Does USBPcapCMD.exe need admin rights/privileges to perform USB packet capture

desowin / usbpcap

USB packet capture for Windows

http://desowin.org/usbpcap

902 stars 170 forks source link

Does USBPcapCMD.exe need admin rights/privileges to perform USB packet capture #56

Closed kirankumarg81 closed 6 years ago

kirankumarg81 commented 6 years ago

Would like to know if USBPcapCMD.exe need admin rights/privileges to perform USB capture. Platform: Windows-7 USBPcap version: 1.2.0.3

It is installed by Admin and executed by user in my case. Let me know if admin need to set any permissions on USBPcapCMD.exe file.

Thank you.

desowin commented 6 years ago

The actual capture needs Elevated priviledges. There's no need to set any special permissions on the USBPcapCMD - if you start capture from unelevated USBPcapCMD, it'll automatically display the UAC elevation dialog.

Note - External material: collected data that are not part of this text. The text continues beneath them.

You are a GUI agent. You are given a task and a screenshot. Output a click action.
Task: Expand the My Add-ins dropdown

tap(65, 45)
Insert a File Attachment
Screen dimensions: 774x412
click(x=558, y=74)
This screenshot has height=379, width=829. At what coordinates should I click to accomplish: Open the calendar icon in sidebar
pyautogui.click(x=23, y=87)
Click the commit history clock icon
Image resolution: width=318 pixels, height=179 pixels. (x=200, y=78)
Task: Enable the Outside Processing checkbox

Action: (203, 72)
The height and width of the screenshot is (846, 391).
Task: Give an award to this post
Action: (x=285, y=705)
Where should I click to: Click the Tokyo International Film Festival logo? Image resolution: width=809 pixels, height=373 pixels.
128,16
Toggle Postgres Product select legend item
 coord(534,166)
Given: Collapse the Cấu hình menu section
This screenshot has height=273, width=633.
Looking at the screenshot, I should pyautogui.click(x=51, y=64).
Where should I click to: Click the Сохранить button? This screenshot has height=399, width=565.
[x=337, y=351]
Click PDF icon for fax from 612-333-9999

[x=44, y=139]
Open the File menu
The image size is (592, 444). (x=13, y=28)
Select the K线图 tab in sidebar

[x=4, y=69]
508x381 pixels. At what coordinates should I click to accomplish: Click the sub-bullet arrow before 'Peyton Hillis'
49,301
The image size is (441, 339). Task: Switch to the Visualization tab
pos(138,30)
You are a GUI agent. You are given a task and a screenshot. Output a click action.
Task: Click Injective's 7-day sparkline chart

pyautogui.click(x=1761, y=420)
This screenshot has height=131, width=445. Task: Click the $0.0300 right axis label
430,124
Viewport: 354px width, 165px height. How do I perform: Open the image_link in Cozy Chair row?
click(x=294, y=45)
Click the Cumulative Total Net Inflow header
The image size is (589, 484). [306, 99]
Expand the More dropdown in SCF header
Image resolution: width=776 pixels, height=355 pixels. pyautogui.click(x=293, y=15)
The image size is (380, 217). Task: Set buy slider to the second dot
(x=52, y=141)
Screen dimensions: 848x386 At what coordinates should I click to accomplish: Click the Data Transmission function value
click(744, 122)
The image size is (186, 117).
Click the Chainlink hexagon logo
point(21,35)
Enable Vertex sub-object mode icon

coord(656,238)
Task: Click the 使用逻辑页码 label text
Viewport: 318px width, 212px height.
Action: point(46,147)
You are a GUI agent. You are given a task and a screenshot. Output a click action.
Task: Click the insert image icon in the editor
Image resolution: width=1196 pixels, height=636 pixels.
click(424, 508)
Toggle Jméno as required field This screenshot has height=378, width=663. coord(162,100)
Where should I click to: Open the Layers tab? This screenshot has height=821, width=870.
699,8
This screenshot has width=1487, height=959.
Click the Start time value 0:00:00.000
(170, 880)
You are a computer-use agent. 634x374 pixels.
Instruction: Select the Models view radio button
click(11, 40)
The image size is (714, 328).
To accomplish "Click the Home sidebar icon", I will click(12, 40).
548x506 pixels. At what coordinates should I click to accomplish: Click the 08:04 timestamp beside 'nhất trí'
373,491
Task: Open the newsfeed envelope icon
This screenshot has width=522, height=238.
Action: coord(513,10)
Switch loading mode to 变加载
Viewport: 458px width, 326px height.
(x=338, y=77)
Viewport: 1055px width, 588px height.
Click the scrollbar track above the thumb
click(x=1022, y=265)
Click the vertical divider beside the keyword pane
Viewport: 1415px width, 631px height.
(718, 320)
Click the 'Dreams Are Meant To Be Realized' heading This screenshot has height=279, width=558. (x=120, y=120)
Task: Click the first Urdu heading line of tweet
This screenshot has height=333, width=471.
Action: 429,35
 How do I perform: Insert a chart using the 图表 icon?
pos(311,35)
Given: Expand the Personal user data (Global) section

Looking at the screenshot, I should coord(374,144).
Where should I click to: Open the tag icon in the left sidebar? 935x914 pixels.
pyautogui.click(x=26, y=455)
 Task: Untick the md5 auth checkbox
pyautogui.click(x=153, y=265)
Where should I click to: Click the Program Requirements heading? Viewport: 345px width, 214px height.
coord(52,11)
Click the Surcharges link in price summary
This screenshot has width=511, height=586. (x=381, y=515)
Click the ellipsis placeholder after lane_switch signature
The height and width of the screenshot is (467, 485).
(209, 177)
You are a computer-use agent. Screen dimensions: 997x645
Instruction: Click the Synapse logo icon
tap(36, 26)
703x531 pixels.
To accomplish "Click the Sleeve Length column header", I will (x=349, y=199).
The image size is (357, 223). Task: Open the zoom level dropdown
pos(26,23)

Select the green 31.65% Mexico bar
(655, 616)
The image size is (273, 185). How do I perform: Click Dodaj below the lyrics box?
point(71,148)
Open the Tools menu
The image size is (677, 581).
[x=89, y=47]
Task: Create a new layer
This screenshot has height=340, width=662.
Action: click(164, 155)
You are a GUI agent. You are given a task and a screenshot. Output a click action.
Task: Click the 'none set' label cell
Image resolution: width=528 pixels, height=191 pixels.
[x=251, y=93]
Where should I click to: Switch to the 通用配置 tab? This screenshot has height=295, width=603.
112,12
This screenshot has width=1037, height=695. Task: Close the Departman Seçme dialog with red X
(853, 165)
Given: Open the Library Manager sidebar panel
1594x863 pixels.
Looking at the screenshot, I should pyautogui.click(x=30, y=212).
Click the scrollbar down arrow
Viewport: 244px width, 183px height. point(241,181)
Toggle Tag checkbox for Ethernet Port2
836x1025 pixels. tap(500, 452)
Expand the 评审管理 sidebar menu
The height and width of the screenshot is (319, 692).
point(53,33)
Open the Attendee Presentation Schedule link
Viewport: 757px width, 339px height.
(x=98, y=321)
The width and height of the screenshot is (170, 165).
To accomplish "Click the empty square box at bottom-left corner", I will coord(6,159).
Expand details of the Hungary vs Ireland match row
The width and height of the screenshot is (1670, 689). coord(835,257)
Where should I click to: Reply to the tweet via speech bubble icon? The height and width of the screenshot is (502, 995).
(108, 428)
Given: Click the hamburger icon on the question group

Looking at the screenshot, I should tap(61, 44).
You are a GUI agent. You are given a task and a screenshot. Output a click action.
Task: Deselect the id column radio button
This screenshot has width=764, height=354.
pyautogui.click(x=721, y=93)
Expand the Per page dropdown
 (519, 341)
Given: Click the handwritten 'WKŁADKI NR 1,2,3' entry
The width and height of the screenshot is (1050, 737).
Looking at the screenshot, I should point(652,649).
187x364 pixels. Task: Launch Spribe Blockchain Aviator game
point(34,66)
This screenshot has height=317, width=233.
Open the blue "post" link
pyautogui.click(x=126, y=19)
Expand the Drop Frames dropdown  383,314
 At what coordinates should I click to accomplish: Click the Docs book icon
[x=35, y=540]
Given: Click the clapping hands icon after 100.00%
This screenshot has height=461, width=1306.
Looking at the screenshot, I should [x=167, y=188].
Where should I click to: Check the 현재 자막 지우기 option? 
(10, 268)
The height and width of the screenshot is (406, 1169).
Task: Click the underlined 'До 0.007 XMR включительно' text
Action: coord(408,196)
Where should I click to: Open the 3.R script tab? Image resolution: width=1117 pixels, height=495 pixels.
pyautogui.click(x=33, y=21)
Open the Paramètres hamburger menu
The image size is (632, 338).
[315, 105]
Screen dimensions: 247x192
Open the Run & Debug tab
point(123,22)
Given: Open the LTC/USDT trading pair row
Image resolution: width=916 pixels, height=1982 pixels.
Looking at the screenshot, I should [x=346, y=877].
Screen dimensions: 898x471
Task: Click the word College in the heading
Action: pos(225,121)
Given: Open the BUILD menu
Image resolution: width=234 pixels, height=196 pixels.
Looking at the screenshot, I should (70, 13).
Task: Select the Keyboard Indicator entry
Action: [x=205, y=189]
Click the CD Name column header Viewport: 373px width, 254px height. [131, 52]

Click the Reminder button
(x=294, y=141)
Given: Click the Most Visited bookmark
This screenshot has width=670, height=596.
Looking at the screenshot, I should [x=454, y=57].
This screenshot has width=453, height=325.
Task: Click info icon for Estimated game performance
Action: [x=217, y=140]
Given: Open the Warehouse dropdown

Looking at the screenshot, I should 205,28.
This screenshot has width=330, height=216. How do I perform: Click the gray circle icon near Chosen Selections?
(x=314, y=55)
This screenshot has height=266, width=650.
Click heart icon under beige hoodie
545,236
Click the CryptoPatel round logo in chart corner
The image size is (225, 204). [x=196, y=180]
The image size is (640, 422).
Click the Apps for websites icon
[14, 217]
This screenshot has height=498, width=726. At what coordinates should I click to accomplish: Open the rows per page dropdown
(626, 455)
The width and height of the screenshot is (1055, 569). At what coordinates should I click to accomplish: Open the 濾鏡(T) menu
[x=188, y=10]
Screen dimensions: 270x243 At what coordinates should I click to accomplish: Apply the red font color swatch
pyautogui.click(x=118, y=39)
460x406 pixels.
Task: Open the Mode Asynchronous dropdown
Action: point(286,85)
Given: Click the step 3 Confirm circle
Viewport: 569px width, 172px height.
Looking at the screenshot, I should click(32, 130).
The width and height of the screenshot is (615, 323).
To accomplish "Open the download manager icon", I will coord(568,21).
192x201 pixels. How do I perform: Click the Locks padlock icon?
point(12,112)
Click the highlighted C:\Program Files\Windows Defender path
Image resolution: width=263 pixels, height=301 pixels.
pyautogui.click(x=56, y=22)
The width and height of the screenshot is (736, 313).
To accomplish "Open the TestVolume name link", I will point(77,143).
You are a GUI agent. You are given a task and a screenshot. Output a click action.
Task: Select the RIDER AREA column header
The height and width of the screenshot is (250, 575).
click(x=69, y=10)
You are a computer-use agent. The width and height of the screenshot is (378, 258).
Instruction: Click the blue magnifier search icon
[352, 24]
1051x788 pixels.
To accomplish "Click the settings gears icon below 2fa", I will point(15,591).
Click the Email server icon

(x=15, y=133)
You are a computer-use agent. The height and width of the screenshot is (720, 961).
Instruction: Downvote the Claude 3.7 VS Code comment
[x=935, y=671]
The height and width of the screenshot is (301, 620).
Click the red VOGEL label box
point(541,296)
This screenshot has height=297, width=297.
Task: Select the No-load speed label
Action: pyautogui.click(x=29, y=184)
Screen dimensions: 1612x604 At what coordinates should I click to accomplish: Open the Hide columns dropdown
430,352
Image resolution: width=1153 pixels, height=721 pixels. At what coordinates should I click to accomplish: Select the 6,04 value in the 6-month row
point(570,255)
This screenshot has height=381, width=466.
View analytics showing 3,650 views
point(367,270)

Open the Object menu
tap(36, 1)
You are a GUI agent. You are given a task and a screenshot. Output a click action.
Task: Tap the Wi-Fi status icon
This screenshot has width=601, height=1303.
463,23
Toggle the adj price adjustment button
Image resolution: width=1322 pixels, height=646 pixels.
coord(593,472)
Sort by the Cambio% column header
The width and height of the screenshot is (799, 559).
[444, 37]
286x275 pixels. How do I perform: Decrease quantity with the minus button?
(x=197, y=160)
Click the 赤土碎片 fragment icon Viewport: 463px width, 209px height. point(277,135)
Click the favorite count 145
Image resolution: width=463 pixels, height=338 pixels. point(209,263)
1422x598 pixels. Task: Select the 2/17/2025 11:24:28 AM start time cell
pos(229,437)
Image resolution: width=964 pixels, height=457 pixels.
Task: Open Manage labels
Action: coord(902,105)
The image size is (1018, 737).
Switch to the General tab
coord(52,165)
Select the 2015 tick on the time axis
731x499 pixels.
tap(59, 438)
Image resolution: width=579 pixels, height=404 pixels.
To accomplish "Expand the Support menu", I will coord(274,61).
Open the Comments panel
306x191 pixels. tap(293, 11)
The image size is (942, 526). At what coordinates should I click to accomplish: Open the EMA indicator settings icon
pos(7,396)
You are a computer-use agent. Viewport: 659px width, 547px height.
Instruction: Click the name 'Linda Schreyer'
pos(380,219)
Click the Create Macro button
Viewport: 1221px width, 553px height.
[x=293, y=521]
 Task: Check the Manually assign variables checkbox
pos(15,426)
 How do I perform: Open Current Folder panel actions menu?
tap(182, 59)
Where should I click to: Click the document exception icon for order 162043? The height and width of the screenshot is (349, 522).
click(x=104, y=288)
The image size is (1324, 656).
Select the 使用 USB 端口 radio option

The only reason for the admin rights is to prevent malicious use of the USBPcapDriver (eg. to prevent unelevated viruses from capturing the USB traffic).

desowin commented 6 years ago

If you run USBPcapCMD as non-admin user, the UAC screen will ask for admin username and password.

desowin commented 6 years ago

Closing this as this is basic security precaution to require admin rights for capturing on USB devices (USB keyboards are really common nowadays).

kirankumarg81 commented 6 years ago

Thanks for the reply, it was very useful.